### YOUR GOAL
Please reproduce all of the records below verbatim, with no changes.

##### MATERIAL SHOWN #####

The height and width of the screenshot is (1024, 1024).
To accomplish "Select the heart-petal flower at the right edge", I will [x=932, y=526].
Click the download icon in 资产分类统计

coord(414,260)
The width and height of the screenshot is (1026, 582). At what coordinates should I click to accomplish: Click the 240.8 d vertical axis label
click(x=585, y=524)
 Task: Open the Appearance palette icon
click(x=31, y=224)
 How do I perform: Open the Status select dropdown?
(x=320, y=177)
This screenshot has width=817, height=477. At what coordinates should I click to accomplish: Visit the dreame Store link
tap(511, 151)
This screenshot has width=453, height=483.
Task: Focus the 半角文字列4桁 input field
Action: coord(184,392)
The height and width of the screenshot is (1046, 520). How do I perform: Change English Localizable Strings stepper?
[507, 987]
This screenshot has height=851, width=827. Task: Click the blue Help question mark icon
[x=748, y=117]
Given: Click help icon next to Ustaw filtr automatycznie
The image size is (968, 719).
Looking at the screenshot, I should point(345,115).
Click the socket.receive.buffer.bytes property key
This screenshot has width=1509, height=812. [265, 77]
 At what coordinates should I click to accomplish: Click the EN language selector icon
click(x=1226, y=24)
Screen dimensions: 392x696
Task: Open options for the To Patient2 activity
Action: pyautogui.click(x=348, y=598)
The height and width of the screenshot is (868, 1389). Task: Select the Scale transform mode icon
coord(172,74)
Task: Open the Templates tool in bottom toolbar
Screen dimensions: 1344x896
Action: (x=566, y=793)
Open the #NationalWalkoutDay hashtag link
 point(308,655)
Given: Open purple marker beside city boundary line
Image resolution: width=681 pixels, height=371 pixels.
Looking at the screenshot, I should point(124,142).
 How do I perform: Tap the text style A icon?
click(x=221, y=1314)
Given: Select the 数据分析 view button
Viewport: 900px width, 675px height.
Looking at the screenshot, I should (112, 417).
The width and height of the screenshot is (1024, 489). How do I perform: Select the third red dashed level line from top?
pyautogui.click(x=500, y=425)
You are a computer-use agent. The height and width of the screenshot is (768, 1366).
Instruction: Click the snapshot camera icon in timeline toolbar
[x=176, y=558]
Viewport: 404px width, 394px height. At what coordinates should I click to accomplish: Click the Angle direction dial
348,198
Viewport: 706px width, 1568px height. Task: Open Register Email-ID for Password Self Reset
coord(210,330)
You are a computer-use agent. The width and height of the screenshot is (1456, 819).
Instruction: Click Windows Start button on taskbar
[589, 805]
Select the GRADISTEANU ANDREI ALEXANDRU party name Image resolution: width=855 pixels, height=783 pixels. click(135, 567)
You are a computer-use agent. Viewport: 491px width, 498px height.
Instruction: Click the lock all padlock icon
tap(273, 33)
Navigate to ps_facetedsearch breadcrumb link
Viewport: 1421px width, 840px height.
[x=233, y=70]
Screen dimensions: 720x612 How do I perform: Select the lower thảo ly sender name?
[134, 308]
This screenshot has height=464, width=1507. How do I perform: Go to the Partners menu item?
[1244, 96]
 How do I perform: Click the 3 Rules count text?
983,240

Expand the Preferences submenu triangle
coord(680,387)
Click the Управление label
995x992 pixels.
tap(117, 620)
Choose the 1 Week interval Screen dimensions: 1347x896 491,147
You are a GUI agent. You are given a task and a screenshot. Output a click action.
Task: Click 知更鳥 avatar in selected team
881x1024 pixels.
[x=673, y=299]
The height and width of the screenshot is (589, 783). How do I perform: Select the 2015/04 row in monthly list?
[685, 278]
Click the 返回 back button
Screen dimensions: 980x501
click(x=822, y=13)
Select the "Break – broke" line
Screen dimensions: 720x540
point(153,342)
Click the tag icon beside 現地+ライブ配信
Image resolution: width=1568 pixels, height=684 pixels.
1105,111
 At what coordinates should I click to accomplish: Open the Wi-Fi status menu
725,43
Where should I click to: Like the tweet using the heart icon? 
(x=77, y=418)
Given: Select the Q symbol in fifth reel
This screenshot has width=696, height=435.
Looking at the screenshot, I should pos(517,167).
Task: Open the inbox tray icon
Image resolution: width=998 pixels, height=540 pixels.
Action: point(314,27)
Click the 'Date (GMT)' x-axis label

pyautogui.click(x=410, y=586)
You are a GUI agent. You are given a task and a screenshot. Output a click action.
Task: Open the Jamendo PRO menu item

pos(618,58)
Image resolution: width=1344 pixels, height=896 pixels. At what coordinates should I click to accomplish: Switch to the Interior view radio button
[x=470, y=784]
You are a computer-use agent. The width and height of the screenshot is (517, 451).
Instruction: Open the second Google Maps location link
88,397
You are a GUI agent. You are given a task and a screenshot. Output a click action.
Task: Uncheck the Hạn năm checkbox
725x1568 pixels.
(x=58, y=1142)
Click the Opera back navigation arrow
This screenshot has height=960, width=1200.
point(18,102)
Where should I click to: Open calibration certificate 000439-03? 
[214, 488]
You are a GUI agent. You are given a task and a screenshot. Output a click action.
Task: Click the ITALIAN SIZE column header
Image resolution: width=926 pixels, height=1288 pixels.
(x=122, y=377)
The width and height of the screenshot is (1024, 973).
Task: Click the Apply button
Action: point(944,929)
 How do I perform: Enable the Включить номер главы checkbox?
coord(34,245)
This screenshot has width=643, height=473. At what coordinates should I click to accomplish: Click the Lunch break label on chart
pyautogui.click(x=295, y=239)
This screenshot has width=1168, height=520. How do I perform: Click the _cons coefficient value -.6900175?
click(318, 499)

#####

### EXERCISE OUTPUT
The height and width of the screenshot is (1024, 1024).
To accomplish "Select the heart-petal flower at the right edge", I will [x=932, y=526].
Click the download icon in 资产分类统计

coord(414,260)
The width and height of the screenshot is (1026, 582). At what coordinates should I click to accomplish: Click the 240.8 d vertical axis label
click(x=585, y=524)
 Task: Open the Appearance palette icon
click(x=31, y=224)
 How do I perform: Open the Status select dropdown?
(x=320, y=177)
This screenshot has width=817, height=477. At what coordinates should I click to accomplish: Visit the dreame Store link
tap(511, 151)
This screenshot has width=453, height=483.
Task: Focus the 半角文字列4桁 input field
Action: coord(184,392)
The height and width of the screenshot is (1046, 520). How do I perform: Change English Localizable Strings stepper?
[507, 987]
This screenshot has height=851, width=827. Task: Click the blue Help question mark icon
[x=748, y=117]
Given: Click help icon next to Ustaw filtr automatycznie
The image size is (968, 719).
Looking at the screenshot, I should point(345,115).
Click the socket.receive.buffer.bytes property key
This screenshot has width=1509, height=812. [265, 77]
 At what coordinates should I click to accomplish: Click the EN language selector icon
click(x=1226, y=24)
Screen dimensions: 392x696
Task: Open options for the To Patient2 activity
Action: pyautogui.click(x=348, y=598)
The height and width of the screenshot is (868, 1389). Task: Select the Scale transform mode icon
coord(172,74)
Task: Open the Templates tool in bottom toolbar
Screen dimensions: 1344x896
Action: (x=566, y=793)
Open the #NationalWalkoutDay hashtag link
 point(308,655)
Given: Open purple marker beside city boundary line
Image resolution: width=681 pixels, height=371 pixels.
Looking at the screenshot, I should point(124,142).
 How do I perform: Tap the text style A icon?
click(x=221, y=1314)
Given: Select the 数据分析 view button
Viewport: 900px width, 675px height.
Looking at the screenshot, I should (112, 417).
The width and height of the screenshot is (1024, 489). How do I perform: Select the third red dashed level line from top?
pyautogui.click(x=500, y=425)
You are a computer-use agent. The height and width of the screenshot is (768, 1366).
Instruction: Click the snapshot camera icon in timeline toolbar
[x=176, y=558]
Viewport: 404px width, 394px height. At what coordinates should I click to accomplish: Click the Angle direction dial
348,198
Viewport: 706px width, 1568px height. Task: Open Register Email-ID for Password Self Reset
coord(210,330)
You are a computer-use agent. The width and height of the screenshot is (1456, 819).
Instruction: Click Windows Start button on taskbar
[589, 805]
Select the GRADISTEANU ANDREI ALEXANDRU party name Image resolution: width=855 pixels, height=783 pixels. click(135, 567)
You are a computer-use agent. Viewport: 491px width, 498px height.
Instruction: Click the lock all padlock icon
tap(273, 33)
Navigate to ps_facetedsearch breadcrumb link
Viewport: 1421px width, 840px height.
[x=233, y=70]
Screen dimensions: 720x612 How do I perform: Select the lower thảo ly sender name?
[134, 308]
This screenshot has height=464, width=1507. How do I perform: Go to the Partners menu item?
[1244, 96]
 How do I perform: Click the 3 Rules count text?
983,240

Expand the Preferences submenu triangle
coord(680,387)
Click the Управление label
995x992 pixels.
tap(117, 620)
Choose the 1 Week interval Screen dimensions: 1347x896 491,147
You are a GUI agent. You are given a task and a screenshot. Output a click action.
Task: Click 知更鳥 avatar in selected team
881x1024 pixels.
[x=673, y=299]
The height and width of the screenshot is (589, 783). How do I perform: Select the 2015/04 row in monthly list?
[685, 278]
Click the 返回 back button
Screen dimensions: 980x501
click(x=822, y=13)
Select the "Break – broke" line
Screen dimensions: 720x540
point(153,342)
Click the tag icon beside 現地+ライブ配信
Image resolution: width=1568 pixels, height=684 pixels.
1105,111
 At what coordinates should I click to accomplish: Open the Wi-Fi status menu
725,43
Where should I click to: Like the tweet using the heart icon? 
(x=77, y=418)
Given: Select the Q symbol in fifth reel
This screenshot has width=696, height=435.
Looking at the screenshot, I should pos(517,167).
Task: Open the inbox tray icon
Image resolution: width=998 pixels, height=540 pixels.
Action: point(314,27)
Click the 'Date (GMT)' x-axis label

pyautogui.click(x=410, y=586)
You are a GUI agent. You are given a task and a screenshot. Output a click action.
Task: Open the Jamendo PRO menu item

pos(618,58)
Image resolution: width=1344 pixels, height=896 pixels. At what coordinates should I click to accomplish: Switch to the Interior view radio button
[x=470, y=784]
You are a computer-use agent. The width and height of the screenshot is (517, 451).
Instruction: Open the second Google Maps location link
88,397
You are a GUI agent. You are given a task and a screenshot. Output a click action.
Task: Uncheck the Hạn năm checkbox
725x1568 pixels.
(x=58, y=1142)
Click the Opera back navigation arrow
This screenshot has height=960, width=1200.
point(18,102)
Where should I click to: Open calibration certificate 000439-03? 
[214, 488]
You are a GUI agent. You are given a task and a screenshot. Output a click action.
Task: Click the ITALIAN SIZE column header
Image resolution: width=926 pixels, height=1288 pixels.
(x=122, y=377)
The width and height of the screenshot is (1024, 973).
Task: Click the Apply button
Action: point(944,929)
 How do I perform: Enable the Включить номер главы checkbox?
coord(34,245)
This screenshot has width=643, height=473. At what coordinates should I click to accomplish: Click the Lunch break label on chart
pyautogui.click(x=295, y=239)
This screenshot has width=1168, height=520. How do I perform: Click the _cons coefficient value -.6900175?
click(318, 499)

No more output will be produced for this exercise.